#### Work task:
Within the entries below, find the portion that opens with the line containing "The image size is (800, 566)." and closes with the line containing "Task: Click the speaker volume icon". Retype that portion exactly and only.

#### Records for the exercise:
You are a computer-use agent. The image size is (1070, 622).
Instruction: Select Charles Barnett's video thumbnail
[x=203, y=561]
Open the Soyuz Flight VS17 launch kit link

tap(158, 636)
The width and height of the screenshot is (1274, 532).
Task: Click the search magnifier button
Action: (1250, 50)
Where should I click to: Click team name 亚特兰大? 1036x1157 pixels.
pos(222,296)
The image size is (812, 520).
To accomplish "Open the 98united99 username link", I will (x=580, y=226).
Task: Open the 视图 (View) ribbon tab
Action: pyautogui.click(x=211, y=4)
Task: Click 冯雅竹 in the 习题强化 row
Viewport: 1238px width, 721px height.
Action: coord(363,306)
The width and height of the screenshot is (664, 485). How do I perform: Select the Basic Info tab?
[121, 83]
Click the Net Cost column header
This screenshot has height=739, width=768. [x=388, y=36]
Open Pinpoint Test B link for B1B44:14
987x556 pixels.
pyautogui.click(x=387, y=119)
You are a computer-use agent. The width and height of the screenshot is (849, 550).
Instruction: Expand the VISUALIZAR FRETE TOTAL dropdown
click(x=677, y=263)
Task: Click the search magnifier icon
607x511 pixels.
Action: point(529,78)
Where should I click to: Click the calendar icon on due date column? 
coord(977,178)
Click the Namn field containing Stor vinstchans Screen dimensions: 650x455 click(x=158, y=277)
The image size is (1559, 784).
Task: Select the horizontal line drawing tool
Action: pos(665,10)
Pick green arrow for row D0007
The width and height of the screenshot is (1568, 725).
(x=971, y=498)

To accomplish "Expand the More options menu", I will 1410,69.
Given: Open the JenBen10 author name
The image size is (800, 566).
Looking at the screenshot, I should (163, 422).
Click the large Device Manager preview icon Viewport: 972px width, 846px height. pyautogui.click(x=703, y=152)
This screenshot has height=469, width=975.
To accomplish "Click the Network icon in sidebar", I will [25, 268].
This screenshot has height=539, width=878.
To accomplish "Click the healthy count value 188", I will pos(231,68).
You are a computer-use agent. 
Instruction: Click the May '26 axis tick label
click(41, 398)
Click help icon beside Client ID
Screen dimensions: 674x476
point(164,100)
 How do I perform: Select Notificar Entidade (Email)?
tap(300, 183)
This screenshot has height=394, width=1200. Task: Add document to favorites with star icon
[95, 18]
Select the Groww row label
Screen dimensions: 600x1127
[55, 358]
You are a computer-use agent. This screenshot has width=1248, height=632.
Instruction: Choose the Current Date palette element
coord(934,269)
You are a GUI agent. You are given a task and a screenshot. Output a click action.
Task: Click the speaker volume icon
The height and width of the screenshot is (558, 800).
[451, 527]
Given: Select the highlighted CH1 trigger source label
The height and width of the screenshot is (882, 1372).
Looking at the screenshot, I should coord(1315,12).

#### Solution:
The image size is (800, 566).
Looking at the screenshot, I should (163, 422).
Click the large Device Manager preview icon Viewport: 972px width, 846px height. pyautogui.click(x=703, y=152)
This screenshot has height=469, width=975.
To accomplish "Click the Network icon in sidebar", I will [25, 268].
This screenshot has height=539, width=878.
To accomplish "Click the healthy count value 188", I will pos(231,68).
You are a computer-use agent. 
Instruction: Click the May '26 axis tick label
click(41, 398)
Click help icon beside Client ID
Screen dimensions: 674x476
point(164,100)
 How do I perform: Select Notificar Entidade (Email)?
tap(300, 183)
This screenshot has height=394, width=1200. Task: Add document to favorites with star icon
[95, 18]
Select the Groww row label
Screen dimensions: 600x1127
[55, 358]
You are a computer-use agent. This screenshot has width=1248, height=632.
Instruction: Choose the Current Date palette element
coord(934,269)
You are a GUI agent. You are given a task and a screenshot. Output a click action.
Task: Click the speaker volume icon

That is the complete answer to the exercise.